Yes, until we start living in space colonies anyway.
It's a paradox, where if the philosophical idea that ancestry is irrelevant is true, to live by that philosophy means to acquiesce to anyone else who does care about ancestry. We're not defending or preserving anything, therefore anyone who does, by default, overrides the apathy. So are we correct to treat the handful of genes that make us white as utterly valueless, and does that apply to every other ethnic group in existence? And if other groups (writ large) disagree, are they inherently more correct?
I have to think the reasonable path is somewhere between the poles of Nazi and nihilism.
That boring middle-of-the-roadness did not stop all this?
The boring system was working well enough, but was woefully unprepared for the shock of miseducated Millennials entering the workspace. Lots of people asleep at the helm, missing trends and warning signs, along with fantastical economic theory not working out.

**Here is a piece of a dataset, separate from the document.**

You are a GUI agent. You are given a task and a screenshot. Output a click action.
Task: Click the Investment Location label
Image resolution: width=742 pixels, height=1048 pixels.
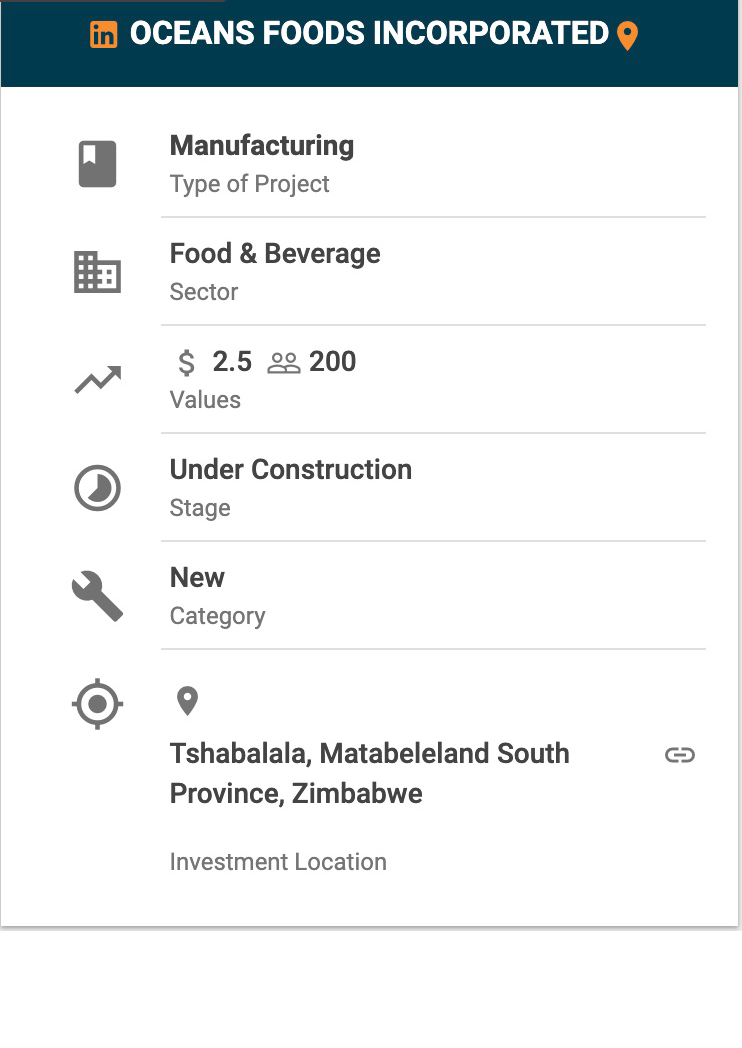click(278, 862)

Identifying when radicalism is definitely better is probably something that requires a rare genius to do well. It's an interesting question and probably something I should read more about.
Hypothetically, what possible situation would cause you to think a radical solution is best? I'm not quite there, but it's like a closing window kept open because my fingers are trapped, and half the country is hitting the frame with a mallet.
As I said earlier in the thread, the most successful type of radical thing off the top of my head appears to be terrorism trying to get an occupying power to give up and leave.
Wouldn't be too hard to make America too much of a pain in the ass to be worth governing. Cell towers, bridges, highways, power stations, it's all out in the open, lots of chokepoints, needs to always be running full tilt to maintain our immense quality of life. In theory anyway. But it reads better than random acts of violence.